*** Input Section Begins ***

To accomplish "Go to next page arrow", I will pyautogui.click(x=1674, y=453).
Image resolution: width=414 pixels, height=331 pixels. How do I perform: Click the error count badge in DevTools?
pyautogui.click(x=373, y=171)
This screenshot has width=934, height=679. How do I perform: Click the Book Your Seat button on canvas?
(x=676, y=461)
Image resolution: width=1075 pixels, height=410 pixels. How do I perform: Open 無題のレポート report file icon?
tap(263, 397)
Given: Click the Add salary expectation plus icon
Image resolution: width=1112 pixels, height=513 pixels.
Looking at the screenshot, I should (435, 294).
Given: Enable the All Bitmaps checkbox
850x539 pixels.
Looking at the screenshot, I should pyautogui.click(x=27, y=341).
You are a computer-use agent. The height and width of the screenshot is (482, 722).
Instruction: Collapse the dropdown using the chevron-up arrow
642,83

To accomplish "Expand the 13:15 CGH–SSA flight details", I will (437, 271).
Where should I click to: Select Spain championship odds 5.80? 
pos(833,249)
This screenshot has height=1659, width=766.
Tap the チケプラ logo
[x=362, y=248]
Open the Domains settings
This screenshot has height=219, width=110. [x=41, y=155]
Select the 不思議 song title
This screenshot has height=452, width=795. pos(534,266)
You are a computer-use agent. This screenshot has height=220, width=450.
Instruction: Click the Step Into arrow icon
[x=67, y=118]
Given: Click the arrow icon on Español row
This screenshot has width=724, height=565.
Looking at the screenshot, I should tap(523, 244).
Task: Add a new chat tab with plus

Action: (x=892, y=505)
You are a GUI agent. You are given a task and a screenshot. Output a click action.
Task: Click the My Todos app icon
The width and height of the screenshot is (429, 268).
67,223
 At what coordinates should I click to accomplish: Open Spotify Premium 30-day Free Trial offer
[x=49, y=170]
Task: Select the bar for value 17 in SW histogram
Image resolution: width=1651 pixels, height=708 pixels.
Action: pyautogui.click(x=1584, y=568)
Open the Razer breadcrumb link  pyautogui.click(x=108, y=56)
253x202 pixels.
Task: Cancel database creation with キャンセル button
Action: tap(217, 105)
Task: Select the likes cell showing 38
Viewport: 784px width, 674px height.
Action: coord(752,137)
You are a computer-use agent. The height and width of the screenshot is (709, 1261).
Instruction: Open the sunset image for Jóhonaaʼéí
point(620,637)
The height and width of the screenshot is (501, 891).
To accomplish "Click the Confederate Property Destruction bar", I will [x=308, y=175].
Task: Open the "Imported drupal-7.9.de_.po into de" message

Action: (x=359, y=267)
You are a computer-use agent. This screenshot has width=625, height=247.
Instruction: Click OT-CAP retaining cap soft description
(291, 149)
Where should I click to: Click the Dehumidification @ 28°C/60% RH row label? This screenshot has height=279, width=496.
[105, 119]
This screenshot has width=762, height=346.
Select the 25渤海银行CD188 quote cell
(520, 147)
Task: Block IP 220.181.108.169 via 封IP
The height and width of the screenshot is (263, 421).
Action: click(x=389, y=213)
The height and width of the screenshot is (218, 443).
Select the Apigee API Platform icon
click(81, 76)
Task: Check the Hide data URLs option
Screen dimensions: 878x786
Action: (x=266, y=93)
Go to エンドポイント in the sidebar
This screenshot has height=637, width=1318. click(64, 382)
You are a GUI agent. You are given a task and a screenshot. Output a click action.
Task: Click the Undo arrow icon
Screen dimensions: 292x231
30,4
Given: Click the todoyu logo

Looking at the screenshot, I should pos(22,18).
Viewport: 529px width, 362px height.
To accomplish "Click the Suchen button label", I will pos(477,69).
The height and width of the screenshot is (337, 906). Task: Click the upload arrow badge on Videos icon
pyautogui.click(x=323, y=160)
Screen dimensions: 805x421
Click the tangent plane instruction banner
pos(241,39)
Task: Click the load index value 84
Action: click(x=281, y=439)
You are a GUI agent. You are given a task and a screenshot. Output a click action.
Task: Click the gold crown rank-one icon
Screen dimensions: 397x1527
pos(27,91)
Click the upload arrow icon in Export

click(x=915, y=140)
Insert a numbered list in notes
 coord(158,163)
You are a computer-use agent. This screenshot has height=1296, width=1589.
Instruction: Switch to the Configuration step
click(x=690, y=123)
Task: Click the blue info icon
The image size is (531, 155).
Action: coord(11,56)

*** Input Section Ends ***

Isolate the lines above that contain the word "computer" and copy them.

You are a computer-use agent. The height and width of the screenshot is (482, 722).
You are a computer-use agent. This screenshot has height=220, width=450.
You are a computer-use agent. The height and width of the screenshot is (709, 1261).
You are a computer-use agent. This screenshot has width=625, height=247.
You are a computer-use agent. This screenshot has height=1296, width=1589.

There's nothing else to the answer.